Medicare Part A is also called “Hospital Insurance” (HI) because it covers hospitalization needs, such as hospital inpatient care, skilled nursing facilities, hospice care, and some home health care (Medicare program, 2019). However, this coverage is limited and typically, beneficiaries must meet certain conditions in order to receive those benefits. For example, home health care is limited. The beneficiary must be recovering from an acute illness, be homebound, or the home health must be ordered by a doctor. In addition, it only covers skilled, intermittent care, which means less than seven days per week and less than eight hours per day. Furthermore, a home health aide (a person without a nursing license) is only covered if he/she is working in addition to a nurse or therapist and is not the sole caregiver for home health. Custodial care in a nursing home also has limitations. It is not covered if the beneficiary does not have an acute condition; therefore, someone with Alzheimer’s or other dementia does not have custodial care coverage through Original Medicare; this would only be covered through a supplemental plan (Boomer Benefits, 2019).
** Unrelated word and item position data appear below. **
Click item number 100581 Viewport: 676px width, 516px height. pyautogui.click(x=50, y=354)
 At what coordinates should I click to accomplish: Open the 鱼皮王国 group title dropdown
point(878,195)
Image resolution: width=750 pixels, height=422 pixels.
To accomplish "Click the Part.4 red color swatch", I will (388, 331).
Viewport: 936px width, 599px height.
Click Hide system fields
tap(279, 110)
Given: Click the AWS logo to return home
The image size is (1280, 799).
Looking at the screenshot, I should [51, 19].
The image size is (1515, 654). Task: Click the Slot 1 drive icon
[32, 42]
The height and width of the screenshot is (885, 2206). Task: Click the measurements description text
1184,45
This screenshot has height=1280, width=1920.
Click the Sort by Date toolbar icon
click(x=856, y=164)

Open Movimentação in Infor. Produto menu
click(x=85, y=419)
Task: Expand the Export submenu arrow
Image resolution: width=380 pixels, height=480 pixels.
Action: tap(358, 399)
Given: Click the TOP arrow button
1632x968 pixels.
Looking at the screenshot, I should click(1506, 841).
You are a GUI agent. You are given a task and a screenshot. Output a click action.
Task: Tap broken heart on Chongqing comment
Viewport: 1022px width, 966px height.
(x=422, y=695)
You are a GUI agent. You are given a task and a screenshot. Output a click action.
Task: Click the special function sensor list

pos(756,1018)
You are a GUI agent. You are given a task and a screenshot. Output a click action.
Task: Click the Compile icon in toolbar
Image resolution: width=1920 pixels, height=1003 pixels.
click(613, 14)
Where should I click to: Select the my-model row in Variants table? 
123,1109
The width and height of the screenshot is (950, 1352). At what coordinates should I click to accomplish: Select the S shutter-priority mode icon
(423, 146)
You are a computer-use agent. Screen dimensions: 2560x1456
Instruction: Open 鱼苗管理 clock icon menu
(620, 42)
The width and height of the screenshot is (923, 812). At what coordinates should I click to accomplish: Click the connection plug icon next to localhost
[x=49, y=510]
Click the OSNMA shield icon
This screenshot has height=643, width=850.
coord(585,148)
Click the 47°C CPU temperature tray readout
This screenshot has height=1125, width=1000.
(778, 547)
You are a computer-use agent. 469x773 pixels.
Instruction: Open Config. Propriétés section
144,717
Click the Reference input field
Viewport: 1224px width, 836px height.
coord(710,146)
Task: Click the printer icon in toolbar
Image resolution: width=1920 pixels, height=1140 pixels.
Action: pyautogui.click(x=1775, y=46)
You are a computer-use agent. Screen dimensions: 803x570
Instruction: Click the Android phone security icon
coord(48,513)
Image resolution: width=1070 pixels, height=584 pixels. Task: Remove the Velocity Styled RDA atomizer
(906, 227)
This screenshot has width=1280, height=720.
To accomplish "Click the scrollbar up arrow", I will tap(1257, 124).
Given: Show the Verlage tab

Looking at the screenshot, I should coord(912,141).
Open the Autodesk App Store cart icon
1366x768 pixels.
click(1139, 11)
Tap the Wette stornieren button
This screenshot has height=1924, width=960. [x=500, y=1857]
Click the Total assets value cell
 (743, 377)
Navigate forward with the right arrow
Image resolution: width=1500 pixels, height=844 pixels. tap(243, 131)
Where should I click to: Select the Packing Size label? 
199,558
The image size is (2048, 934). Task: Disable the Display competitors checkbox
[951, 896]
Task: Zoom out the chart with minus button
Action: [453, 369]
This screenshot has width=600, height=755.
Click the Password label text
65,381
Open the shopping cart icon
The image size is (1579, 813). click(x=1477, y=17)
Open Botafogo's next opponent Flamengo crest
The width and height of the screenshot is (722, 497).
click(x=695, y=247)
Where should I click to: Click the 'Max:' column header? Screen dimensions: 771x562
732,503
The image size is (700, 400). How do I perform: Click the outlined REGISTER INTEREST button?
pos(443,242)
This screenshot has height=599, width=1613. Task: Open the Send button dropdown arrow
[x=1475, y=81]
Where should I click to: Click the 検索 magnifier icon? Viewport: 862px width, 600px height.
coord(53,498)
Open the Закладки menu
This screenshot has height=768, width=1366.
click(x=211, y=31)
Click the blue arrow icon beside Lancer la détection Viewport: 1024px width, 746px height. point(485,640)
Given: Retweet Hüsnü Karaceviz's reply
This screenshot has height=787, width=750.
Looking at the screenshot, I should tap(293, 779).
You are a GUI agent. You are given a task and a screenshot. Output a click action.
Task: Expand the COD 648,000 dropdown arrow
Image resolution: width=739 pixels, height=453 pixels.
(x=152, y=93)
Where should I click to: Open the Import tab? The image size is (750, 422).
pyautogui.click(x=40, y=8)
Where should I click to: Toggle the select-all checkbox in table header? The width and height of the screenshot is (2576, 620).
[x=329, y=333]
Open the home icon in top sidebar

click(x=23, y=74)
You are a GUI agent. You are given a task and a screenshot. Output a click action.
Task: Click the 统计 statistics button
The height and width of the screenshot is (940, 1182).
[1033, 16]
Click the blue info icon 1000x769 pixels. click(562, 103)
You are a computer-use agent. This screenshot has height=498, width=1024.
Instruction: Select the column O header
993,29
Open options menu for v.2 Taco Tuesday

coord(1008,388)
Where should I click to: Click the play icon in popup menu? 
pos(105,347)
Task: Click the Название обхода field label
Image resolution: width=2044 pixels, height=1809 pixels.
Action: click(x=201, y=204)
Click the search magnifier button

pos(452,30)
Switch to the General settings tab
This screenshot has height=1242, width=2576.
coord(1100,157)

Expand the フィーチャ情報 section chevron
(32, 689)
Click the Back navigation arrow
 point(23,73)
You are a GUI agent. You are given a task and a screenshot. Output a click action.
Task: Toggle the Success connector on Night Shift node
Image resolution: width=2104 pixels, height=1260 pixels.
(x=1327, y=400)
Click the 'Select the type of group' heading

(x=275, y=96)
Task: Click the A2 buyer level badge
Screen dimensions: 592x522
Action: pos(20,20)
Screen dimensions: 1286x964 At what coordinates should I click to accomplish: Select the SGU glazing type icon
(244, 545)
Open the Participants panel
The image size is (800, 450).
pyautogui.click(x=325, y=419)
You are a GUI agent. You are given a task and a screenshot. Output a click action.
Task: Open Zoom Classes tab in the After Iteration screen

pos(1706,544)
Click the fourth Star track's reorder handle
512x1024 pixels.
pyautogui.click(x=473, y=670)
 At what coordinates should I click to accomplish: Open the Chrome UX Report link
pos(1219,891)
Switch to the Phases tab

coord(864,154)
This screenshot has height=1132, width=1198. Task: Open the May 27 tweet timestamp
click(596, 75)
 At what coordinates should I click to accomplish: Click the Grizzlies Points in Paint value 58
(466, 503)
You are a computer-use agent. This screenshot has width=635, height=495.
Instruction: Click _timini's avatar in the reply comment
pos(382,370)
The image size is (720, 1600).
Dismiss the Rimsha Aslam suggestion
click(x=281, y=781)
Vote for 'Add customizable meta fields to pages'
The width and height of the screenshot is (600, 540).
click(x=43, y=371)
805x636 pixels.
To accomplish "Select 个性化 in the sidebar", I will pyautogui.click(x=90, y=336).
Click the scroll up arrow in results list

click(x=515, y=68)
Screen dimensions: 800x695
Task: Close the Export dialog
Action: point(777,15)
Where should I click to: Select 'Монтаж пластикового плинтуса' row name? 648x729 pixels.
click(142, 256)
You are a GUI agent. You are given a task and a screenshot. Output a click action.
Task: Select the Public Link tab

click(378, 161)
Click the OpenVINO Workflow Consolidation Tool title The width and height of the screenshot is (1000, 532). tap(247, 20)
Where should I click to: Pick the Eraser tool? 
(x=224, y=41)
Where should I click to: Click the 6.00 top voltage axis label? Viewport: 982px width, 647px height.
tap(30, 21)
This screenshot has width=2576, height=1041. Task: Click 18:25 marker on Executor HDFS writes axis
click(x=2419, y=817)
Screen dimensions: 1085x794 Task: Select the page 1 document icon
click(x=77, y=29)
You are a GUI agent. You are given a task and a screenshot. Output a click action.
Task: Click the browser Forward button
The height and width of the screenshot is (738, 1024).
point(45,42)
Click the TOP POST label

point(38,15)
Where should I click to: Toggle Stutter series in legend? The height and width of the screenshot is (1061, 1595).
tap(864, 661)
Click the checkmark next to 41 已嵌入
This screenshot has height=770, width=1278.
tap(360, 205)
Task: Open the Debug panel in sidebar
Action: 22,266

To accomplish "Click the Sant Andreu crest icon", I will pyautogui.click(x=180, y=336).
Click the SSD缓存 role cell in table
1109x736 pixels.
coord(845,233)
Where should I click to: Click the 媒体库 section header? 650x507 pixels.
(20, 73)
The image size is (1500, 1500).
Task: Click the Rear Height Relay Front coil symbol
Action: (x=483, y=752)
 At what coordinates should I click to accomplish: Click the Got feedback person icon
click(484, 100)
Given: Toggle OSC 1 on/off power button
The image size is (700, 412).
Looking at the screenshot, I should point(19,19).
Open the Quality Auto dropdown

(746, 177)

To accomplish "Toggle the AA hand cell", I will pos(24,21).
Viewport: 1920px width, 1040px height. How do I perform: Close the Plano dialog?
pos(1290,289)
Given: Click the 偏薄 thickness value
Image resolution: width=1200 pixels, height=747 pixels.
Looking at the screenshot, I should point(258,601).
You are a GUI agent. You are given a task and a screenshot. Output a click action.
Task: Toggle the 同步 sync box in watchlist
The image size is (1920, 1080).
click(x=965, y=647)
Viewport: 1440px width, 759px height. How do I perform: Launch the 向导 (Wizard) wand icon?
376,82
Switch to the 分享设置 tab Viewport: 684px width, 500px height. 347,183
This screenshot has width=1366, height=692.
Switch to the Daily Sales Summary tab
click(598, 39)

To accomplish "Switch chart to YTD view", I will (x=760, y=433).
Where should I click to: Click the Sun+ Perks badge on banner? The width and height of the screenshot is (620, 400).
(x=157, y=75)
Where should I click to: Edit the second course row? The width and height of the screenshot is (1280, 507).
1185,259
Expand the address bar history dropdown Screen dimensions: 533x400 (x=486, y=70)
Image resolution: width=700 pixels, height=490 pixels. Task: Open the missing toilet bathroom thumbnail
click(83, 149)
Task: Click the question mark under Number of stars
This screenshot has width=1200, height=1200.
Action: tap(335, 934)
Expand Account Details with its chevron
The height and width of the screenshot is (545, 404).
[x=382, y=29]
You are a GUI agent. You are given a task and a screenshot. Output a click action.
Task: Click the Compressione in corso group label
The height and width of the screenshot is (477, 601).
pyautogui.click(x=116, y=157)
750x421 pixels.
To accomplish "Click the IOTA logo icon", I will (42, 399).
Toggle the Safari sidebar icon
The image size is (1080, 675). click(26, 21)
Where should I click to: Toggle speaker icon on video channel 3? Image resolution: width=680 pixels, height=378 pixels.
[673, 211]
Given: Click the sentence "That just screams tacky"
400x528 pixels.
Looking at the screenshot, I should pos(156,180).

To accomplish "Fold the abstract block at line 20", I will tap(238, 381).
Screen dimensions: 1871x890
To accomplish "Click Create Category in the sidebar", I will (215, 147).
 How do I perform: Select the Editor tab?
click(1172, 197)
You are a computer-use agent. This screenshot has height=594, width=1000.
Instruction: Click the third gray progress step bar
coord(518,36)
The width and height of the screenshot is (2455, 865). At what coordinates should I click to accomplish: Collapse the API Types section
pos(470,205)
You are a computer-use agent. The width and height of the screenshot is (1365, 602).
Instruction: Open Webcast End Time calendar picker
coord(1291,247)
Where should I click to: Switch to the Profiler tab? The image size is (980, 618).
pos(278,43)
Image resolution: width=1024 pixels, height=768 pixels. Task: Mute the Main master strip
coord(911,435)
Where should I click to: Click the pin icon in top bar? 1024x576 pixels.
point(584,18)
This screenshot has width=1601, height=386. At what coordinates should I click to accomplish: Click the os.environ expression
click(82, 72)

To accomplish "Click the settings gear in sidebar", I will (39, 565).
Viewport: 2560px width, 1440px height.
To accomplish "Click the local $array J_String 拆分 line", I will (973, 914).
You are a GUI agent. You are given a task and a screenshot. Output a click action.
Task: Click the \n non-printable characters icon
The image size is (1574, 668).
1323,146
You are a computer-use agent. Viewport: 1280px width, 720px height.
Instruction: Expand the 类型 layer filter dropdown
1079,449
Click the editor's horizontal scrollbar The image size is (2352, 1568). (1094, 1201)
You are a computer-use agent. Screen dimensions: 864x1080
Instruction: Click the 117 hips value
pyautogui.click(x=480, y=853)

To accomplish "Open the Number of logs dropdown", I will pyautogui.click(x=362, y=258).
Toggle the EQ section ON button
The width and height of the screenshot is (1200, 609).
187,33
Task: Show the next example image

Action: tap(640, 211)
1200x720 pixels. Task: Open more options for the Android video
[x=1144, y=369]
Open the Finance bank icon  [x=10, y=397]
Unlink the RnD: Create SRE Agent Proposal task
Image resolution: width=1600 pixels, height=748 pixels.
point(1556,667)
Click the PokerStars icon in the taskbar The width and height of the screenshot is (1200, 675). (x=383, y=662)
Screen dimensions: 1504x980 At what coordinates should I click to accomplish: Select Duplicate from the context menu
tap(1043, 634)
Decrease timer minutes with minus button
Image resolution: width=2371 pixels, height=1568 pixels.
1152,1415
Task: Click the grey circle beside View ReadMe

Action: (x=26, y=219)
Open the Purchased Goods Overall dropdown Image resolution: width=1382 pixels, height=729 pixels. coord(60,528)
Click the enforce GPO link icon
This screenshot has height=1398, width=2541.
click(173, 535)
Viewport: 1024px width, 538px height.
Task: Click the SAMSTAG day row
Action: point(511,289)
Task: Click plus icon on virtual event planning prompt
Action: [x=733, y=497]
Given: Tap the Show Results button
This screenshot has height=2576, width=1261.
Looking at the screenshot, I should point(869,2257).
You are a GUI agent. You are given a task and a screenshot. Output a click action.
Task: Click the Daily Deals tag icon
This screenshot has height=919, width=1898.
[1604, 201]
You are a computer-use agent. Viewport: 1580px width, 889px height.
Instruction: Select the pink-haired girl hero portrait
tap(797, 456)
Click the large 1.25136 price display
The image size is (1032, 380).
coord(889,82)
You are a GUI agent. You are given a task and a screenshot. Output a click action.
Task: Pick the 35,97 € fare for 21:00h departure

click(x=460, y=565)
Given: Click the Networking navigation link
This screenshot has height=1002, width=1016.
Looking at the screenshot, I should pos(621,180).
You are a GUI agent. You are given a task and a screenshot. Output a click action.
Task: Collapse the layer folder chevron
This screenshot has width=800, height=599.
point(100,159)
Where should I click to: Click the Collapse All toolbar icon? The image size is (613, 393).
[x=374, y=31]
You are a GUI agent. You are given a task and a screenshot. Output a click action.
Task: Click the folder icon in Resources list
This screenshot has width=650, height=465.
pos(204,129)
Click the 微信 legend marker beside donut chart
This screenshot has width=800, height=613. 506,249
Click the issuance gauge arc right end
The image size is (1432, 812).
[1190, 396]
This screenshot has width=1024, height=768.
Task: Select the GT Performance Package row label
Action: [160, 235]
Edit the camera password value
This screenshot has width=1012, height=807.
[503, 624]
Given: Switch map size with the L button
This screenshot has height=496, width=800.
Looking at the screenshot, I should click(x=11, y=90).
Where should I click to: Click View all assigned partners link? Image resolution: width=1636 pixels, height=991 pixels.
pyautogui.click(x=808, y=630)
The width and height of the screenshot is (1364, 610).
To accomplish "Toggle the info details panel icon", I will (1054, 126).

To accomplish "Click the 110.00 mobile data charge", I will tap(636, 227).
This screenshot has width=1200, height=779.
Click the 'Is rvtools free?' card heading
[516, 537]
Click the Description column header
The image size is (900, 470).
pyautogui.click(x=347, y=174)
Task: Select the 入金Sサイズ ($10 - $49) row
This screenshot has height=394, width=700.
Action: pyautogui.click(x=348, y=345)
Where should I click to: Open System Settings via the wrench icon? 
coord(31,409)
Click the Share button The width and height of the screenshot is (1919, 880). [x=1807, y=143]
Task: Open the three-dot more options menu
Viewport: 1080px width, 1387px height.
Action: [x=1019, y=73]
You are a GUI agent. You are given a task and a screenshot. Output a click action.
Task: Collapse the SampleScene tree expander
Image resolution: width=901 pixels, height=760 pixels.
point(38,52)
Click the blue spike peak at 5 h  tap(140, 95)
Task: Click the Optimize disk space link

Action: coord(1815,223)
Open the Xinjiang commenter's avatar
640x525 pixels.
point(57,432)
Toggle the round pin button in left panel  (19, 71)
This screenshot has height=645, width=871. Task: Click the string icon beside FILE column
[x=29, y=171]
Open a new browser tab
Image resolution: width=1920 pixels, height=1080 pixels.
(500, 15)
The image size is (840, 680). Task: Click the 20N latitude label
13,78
Another example of a service that is not covered under Part A that can easily be misunderstood is outpatient hospital care. For example, if you go to the Emergency Room and are held there overnight for observation, it may seem like you were admitted as an inpatient because you stayed overnight; however this is actually an outpatient service that is not covered by Part A .
You may get a Medicare Outpatient Observation Notice (MOON) that lets you know you’re an outpatient in a hospital or critical access hospital. You must get this notice if you’re getting outpatient observation services for more than 24 hours. The MOON will tell you why you’re an outpatient getting observation services, instead of an inpatient. It will also let you know how this may affect what you pay while in the hospital, and for care you get after leaving the hospital.(medicare.gov, 2019).
Medicare Part A is the only aspect of Medicare that is partially financed by payroll taxes, which is why most people receive “premium-free Part A”. For most people, the Medicare payroll tax is 2.9% of earnings, where the employee pays 1.45% and the employer pays 1.45%. Therefore, if you are self-employed, you pay the entire 2.9%. These taxes are deposited into the Hospital Insurance (HI) Trust Fund (Learn about, 2012). As of 2013, because of the Affordable Care Act, this tax is higher for individuals with a larger income. For individuals who earn more than $200,000 per year and couples filing jointly who earn more than $250,000 per year, the Medicare tax rate increases by 0.9% to 2.35%. The employer does not match the additional imposed tax and this is also deposited into the HI Trust Fund (Kaiser Family Foundation [KFF], 2013). If you are not eligible for premium-free Part A, If you buy Part A, you’ll pay up to $437 each month. If you paid Medicare taxes for less than 30 quarters, the standard Part A premium is $437. If you paid Medicare taxes for 30-39 quarters, the standard Part A premium is $240. In addition, if you want to purchase Part A because you are not eligible for premium-free Part A, you must also purchase Part B. You are eligible for free Part A Original Medicare if (Part A costs, 2019):
- You already get retirement benefits from Social Security or the Railroad Retirement Board.
- You’re eligible to get Social Security or Railroad benefits but haven’t filed for them yet.
- You or your spouse had Medicare-covered government employment.
If you’re under 65, you can get premium-free Part A if:
- You got Social Security or Railroad Retirement Board disability benefits for 24 months.
- You have End-Stage Renal Disease (ESRD) and meet certain requirements.
Regardless of whether or not you have to pay a monthly premium, you are responsible for an annual deductible for Part A covered services. The Part A deductible is $1,364 in 2019 (Costs at a glance, 2019).